WORK INSTRUCTIONS —
For this exercise, print all of the data exactly as given.

Stored data:

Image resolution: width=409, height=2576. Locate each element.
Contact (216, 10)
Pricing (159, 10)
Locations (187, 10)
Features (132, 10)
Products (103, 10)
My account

RESPONSE FOR THIS EXERCISE —
Image resolution: width=409, height=2576. Locate each element.
Contact (216, 10)
Pricing (159, 10)
Locations (187, 10)
Features (132, 10)
Products (103, 10)
My account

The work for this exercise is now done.